April 19, 2024

As Unemployment Falls, Interest Rate Increases Creep Nearer

“It makes sense to get going sooner rather than later,” James Bullard, president of the Federal Reserve Bank of St. Louis, said during a call with reporters on Thursday, suggesting that the moves could come very soon. “I think March would be a definite possibility.”

And officials have signaled that once rate increases start, they could promptly begin to shrink their balance sheet — where they hold the bonds they have purchased to stoke growth throughout the pandemic downturn. Doing that would help to lift longer-term interest rates, reinforcing rate increases and helping to further slow lending and spending.

Economists speculated following the jobs report that the new figures made an imminent rate increase even more likely, and that the central bank might even be prodded to remove its economic support more quickly as wages take off.

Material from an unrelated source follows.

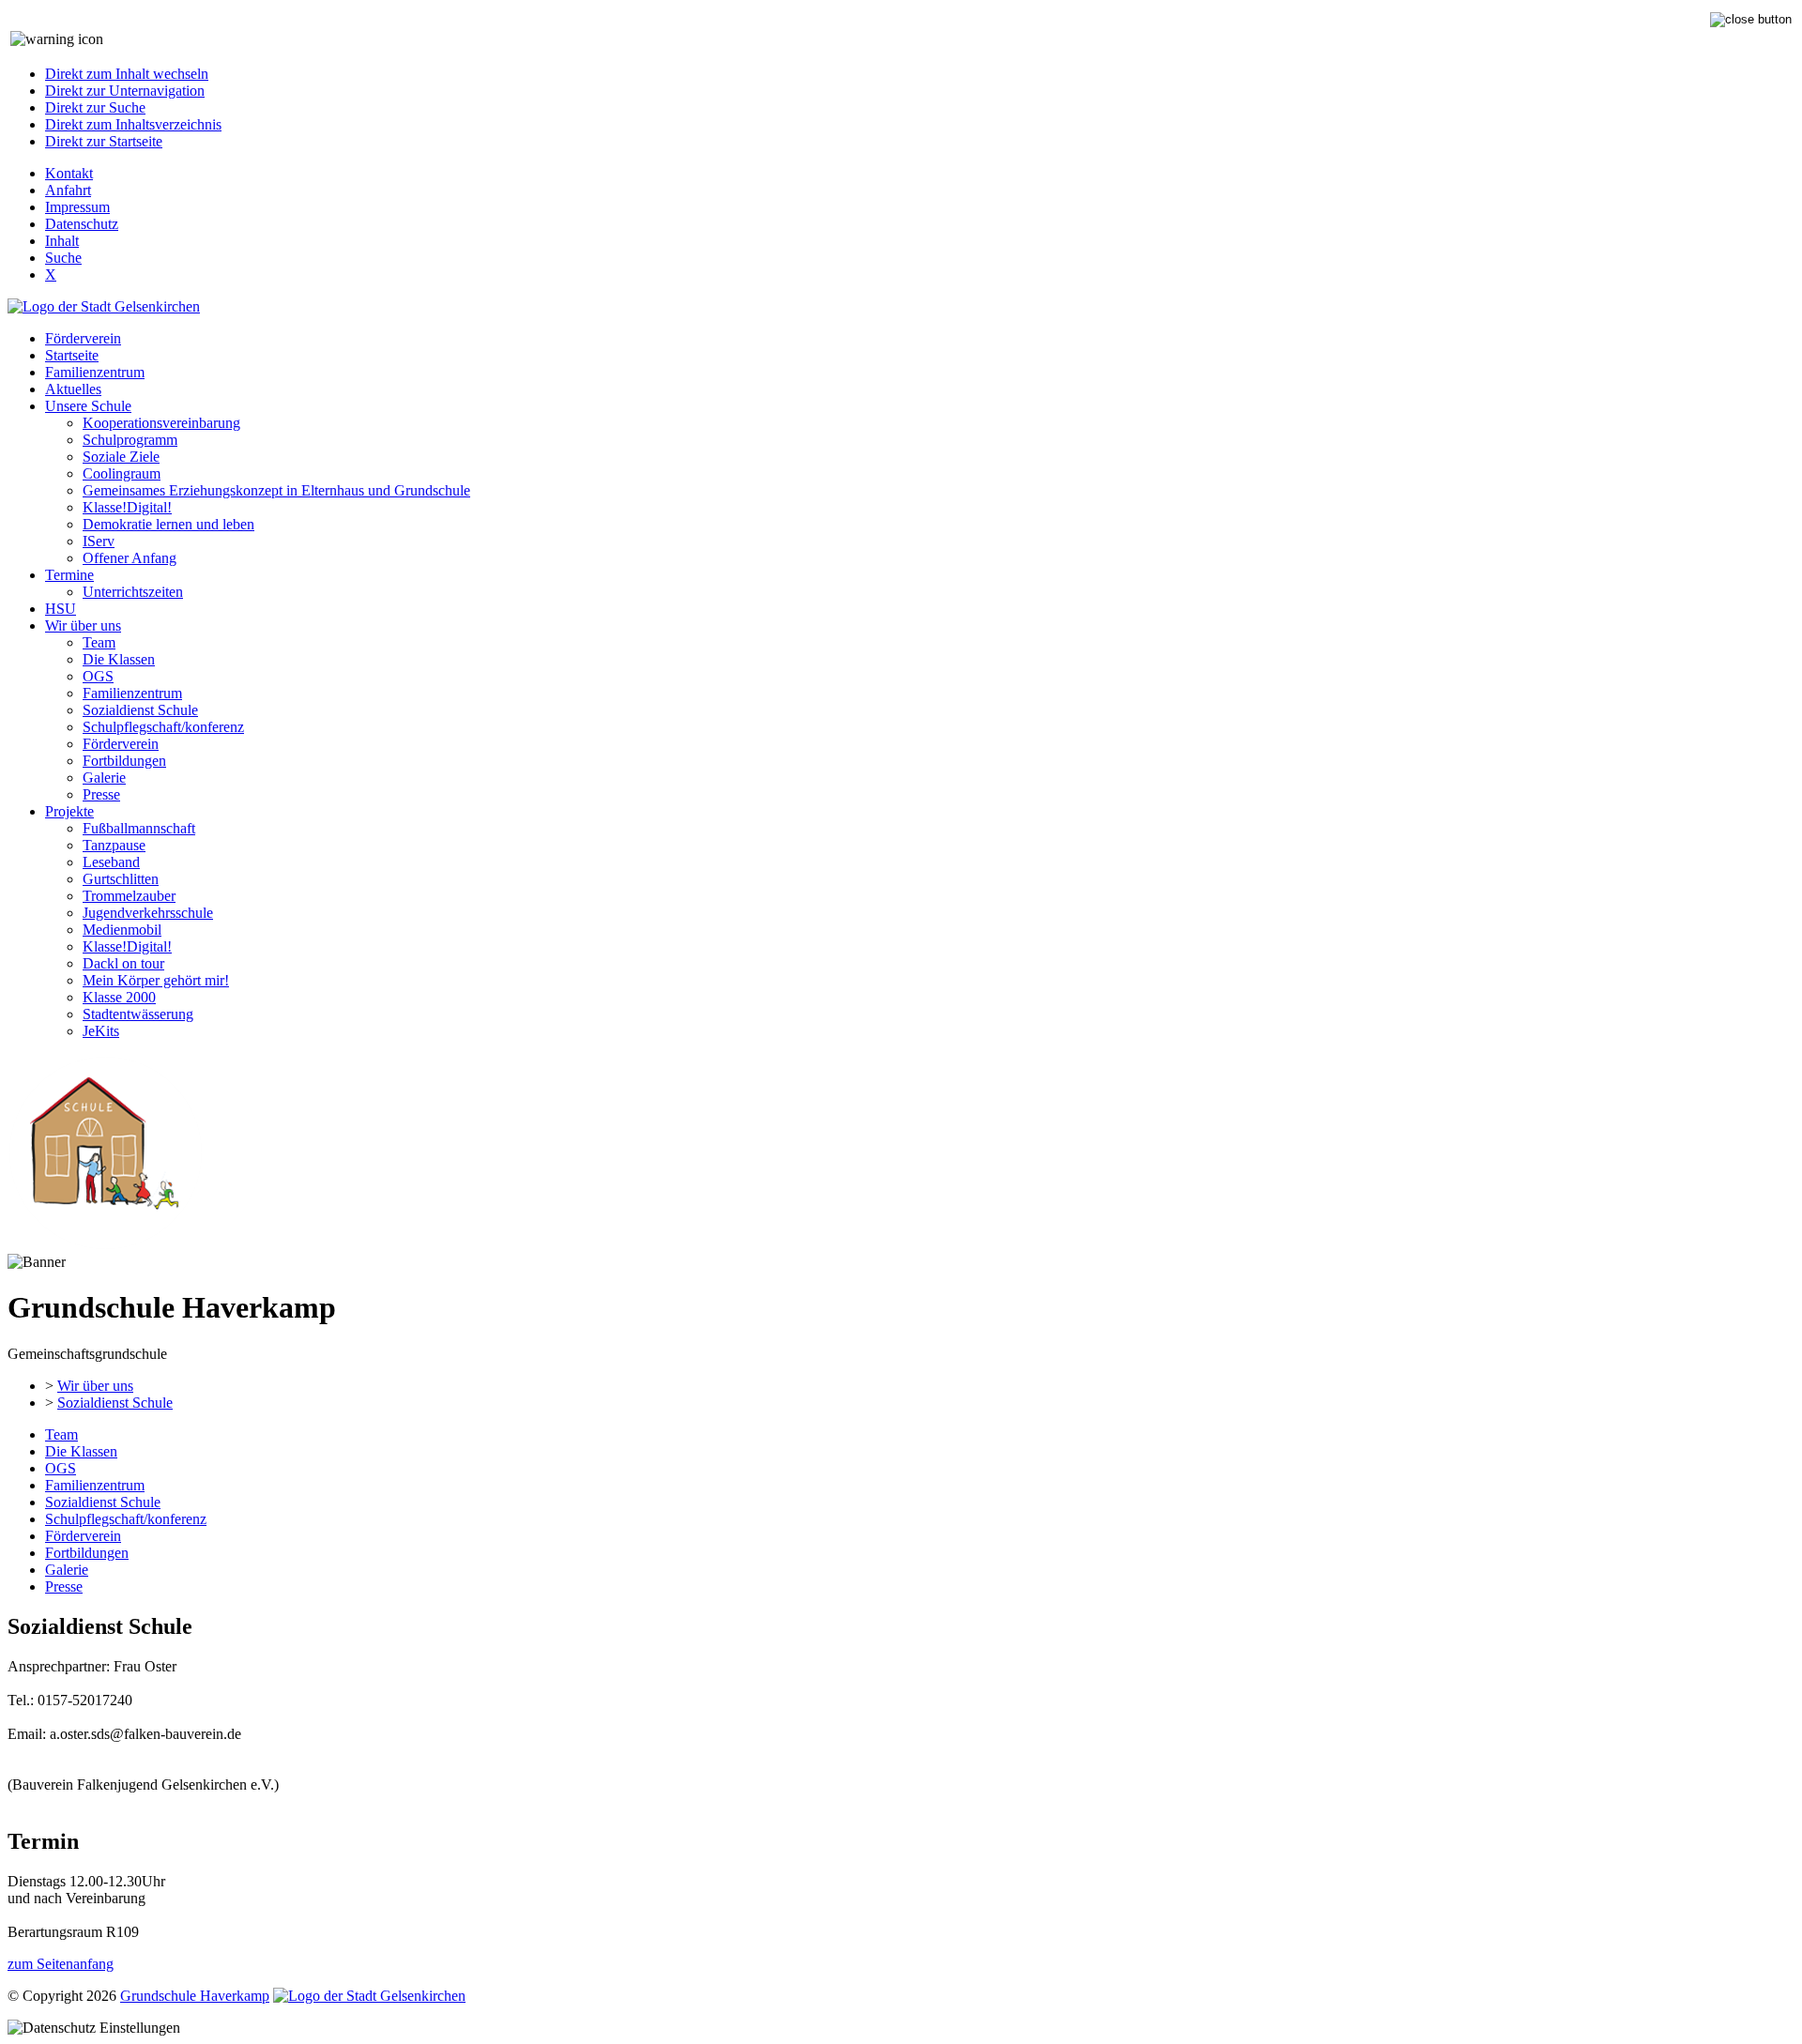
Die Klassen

“We think that today’s report adds to the case for the Fed to kick off its hiking cycle in March,” researchers at Bank of America wrote following the release of the data. “The economy appears to be operating below maximum employment and inflation remains sticky-high.”

Krishna Guha, an economist at Evercore ISI, argued that the combination of rapidly declining unemployment and heady wages might even prompt central bankers to increase interest rates faster than once every three months — the fastest pace they increased in their last set of interest rate increases, which took place from 2015 to 2018.

“The Fed might end up having to hike at a pace faster than the baseline one hike per quarter,” Mr. Guha wrote.

Investors will get a chance to hear from key Fed officials themselves next week. Jerome H. Powell, whom President Biden has renominated as Fed chair, has a confirmation hearing on Tuesday before the Senate Banking Committee. Lael Brainard, now a governor and Mr. Biden’s pick to be vice chair, has a hearing on Thursday.